━━━━━ Data shown

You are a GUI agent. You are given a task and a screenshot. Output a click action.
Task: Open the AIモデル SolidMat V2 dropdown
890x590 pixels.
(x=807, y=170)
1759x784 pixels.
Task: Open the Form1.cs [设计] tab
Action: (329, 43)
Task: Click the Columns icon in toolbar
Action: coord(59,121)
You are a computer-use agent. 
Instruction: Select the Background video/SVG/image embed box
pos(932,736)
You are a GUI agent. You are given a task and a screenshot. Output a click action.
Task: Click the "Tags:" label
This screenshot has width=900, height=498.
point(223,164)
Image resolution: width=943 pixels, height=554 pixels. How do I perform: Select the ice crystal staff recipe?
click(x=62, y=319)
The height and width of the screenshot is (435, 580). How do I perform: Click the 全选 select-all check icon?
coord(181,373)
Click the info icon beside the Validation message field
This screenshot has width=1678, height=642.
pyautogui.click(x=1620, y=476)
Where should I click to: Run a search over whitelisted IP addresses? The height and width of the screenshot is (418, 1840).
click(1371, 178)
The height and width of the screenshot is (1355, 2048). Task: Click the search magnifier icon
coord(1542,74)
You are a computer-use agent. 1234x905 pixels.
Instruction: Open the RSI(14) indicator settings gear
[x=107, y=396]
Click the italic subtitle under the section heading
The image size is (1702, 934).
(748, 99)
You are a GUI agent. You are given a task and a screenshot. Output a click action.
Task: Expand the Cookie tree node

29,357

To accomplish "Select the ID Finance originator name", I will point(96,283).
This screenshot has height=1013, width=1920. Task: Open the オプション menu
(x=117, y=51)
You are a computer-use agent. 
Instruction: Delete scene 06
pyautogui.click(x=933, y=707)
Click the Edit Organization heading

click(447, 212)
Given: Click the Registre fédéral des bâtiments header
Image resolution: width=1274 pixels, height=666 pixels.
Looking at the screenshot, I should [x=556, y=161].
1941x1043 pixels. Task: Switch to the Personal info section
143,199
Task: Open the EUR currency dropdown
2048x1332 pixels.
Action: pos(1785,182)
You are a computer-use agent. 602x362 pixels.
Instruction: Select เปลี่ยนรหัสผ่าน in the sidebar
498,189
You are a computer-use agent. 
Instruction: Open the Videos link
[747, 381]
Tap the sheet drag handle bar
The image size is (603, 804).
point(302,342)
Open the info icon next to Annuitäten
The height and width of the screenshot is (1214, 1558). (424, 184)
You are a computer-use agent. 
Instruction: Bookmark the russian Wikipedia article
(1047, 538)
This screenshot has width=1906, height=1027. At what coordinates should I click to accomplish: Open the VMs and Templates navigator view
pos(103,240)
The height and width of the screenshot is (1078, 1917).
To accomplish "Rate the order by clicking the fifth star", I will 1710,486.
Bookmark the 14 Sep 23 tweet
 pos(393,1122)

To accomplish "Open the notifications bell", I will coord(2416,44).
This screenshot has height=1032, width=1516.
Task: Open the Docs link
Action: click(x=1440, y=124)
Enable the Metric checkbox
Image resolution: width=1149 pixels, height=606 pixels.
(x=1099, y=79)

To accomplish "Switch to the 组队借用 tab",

━━━━━━━━━━

Problem statement.
Reproduce every one of the records above word for word, with nothing changed.

Expected answer.
You are a GUI agent. You are given a task and a screenshot. Output a click action.
Task: Open the AIモデル SolidMat V2 dropdown
890x590 pixels.
(x=807, y=170)
1759x784 pixels.
Task: Open the Form1.cs [设计] tab
Action: (329, 43)
Task: Click the Columns icon in toolbar
Action: coord(59,121)
You are a computer-use agent. 
Instruction: Select the Background video/SVG/image embed box
pos(932,736)
You are a GUI agent. You are given a task and a screenshot. Output a click action.
Task: Click the "Tags:" label
This screenshot has width=900, height=498.
point(223,164)
Image resolution: width=943 pixels, height=554 pixels. How do I perform: Select the ice crystal staff recipe?
click(x=62, y=319)
The height and width of the screenshot is (435, 580). How do I perform: Click the 全选 select-all check icon?
coord(181,373)
Click the info icon beside the Validation message field
This screenshot has width=1678, height=642.
pyautogui.click(x=1620, y=476)
Where should I click to: Run a search over whitelisted IP addresses? The height and width of the screenshot is (418, 1840).
click(1371, 178)
The height and width of the screenshot is (1355, 2048). Task: Click the search magnifier icon
coord(1542,74)
You are a computer-use agent. 1234x905 pixels.
Instruction: Open the RSI(14) indicator settings gear
[x=107, y=396]
Click the italic subtitle under the section heading
The image size is (1702, 934).
(748, 99)
You are a GUI agent. You are given a task and a screenshot. Output a click action.
Task: Expand the Cookie tree node

29,357

To accomplish "Select the ID Finance originator name", I will point(96,283).
This screenshot has height=1013, width=1920. Task: Open the オプション menu
(x=117, y=51)
You are a computer-use agent. 
Instruction: Delete scene 06
pyautogui.click(x=933, y=707)
Click the Edit Organization heading

click(447, 212)
Given: Click the Registre fédéral des bâtiments header
Image resolution: width=1274 pixels, height=666 pixels.
Looking at the screenshot, I should [x=556, y=161].
1941x1043 pixels. Task: Switch to the Personal info section
143,199
Task: Open the EUR currency dropdown
2048x1332 pixels.
Action: pos(1785,182)
You are a computer-use agent. 602x362 pixels.
Instruction: Select เปลี่ยนรหัสผ่าน in the sidebar
498,189
You are a computer-use agent. 
Instruction: Open the Videos link
[747, 381]
Tap the sheet drag handle bar
The image size is (603, 804).
point(302,342)
Open the info icon next to Annuitäten
The height and width of the screenshot is (1214, 1558). (424, 184)
You are a computer-use agent. 
Instruction: Bookmark the russian Wikipedia article
(1047, 538)
This screenshot has width=1906, height=1027. At what coordinates should I click to accomplish: Open the VMs and Templates navigator view
pos(103,240)
The height and width of the screenshot is (1078, 1917).
To accomplish "Rate the order by clicking the fifth star", I will 1710,486.
Bookmark the 14 Sep 23 tweet
 pos(393,1122)

To accomplish "Open the notifications bell", I will coord(2416,44).
This screenshot has height=1032, width=1516.
Task: Open the Docs link
Action: click(x=1440, y=124)
Enable the Metric checkbox
Image resolution: width=1149 pixels, height=606 pixels.
(x=1099, y=79)

To accomplish "Switch to the 组队借用 tab",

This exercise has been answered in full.